The technology used to develop the new mRNA COVID-19 vaccines is not new. It’s been studied and used for cancer research, and the original research on messenger RNA (mRNA) vaccines is decades old. In addition, the vaccines that are now being deployed have undergone strict and rigorous clinical trials involving thousands of human participants and approval from medical experts.
The vaccine isn’t necessary if you’ve already had COVID-19.

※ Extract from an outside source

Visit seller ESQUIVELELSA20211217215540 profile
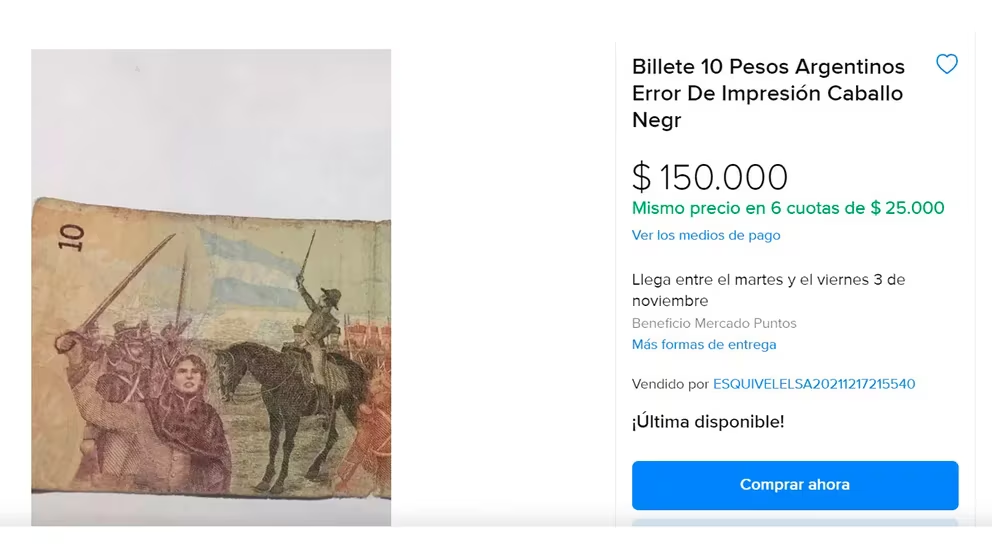[814, 384]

How long a natural infection with COVID-19 provides immunity from the disease remains uncertain. COVID-19 vaccination, on the other hand, causes a more predictable immune response than infection. In fact, one study showed persons who already had COVID-19 and do not get vaccinated after their recovery are more than two times as likely to get COVID-19 again than those who get fully vaccinated after their recovery.18 The CDC recommends getting the COVID-19 vaccine 90 days after being infected.

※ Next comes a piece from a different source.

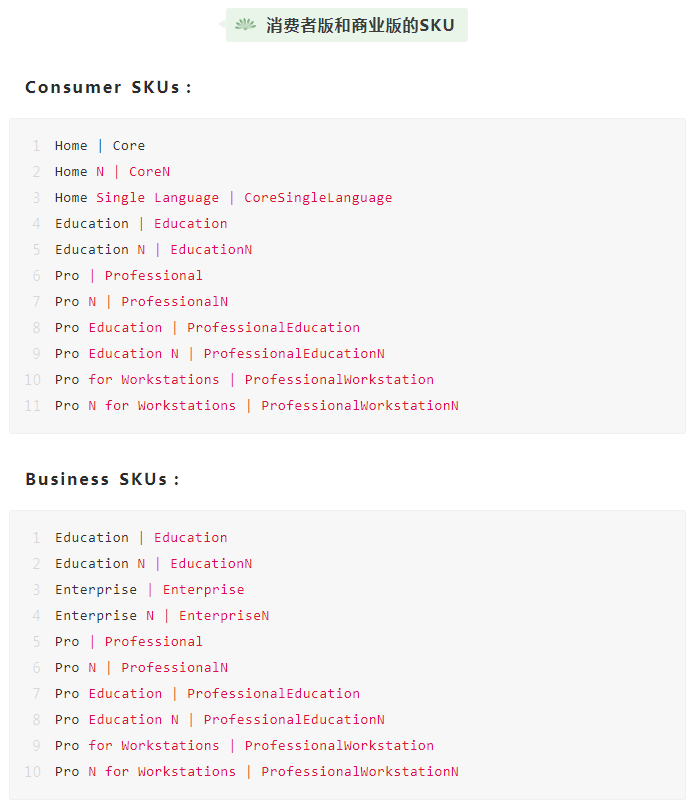The image size is (695, 812).
Task: Click line number 11 in Consumer code block
Action: [32, 405]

COVID-19 vaccines contain dangerous ingredients, including microchips and heavy metals.
Pfizer-BioNTech and Moderna COVID-19 vaccines contain mRNA, which give instructions to cells in the body to create an immune response. COVID-19 vaccines do not contain preservatives, tissues (like aborted fetal cells), antibiotics, food proteins, medicines, latex, or metals. There are no electronic components, microchips, or tracking devices in the vaccines. This falsehood is related to long-running conspiracy theories regarding the world-affairs discussion groups the Trilateral Commission and the Bilderberg Meeting that became amplified on social media.

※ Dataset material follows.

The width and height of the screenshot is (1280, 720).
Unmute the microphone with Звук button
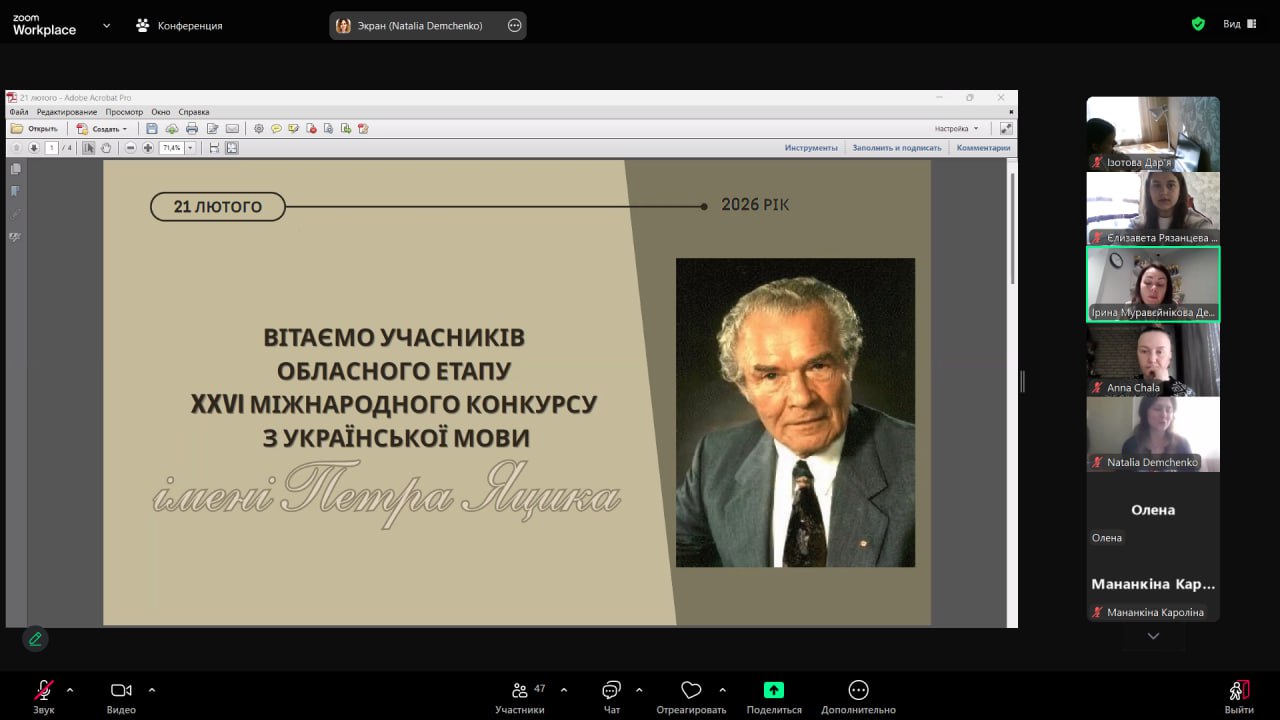pyautogui.click(x=43, y=697)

COVID-19 vaccine can affect fertility.
There are no data that COVID-19 vaccines can cause infertility in men or women and no credible scientific theories for how the vaccines could cause female infertility. This myth is based on an assumption that the vaccine could cause the body to attack syncytin-1, a protein in the placenta that shares a small piece of genetic code with the spike protein of the coronavirus, but this has been debunked as implausible.19
COVID-19 vaccines can alter my DNA.
Both mRNA and viral vector COVID-19 vaccines work by delivering instructions (genetic material) to cells to start building protection against the virus that causes COVID-19. The genetic material delivered by mRNA vaccines never enters the nucleus of your cells, which is where DNA is stored.
The keys to moving parents from “no” to “yes” on COVID-19 vaccination for their children include engaging them about the issue, listening to their concerns with empathy, and providing accurate information in a nonjudgmental manner. Through active listening and conversations with parents and caregivers, nurse practitioners can help increase the pediatric COVID-19 vaccination rate one child at a time.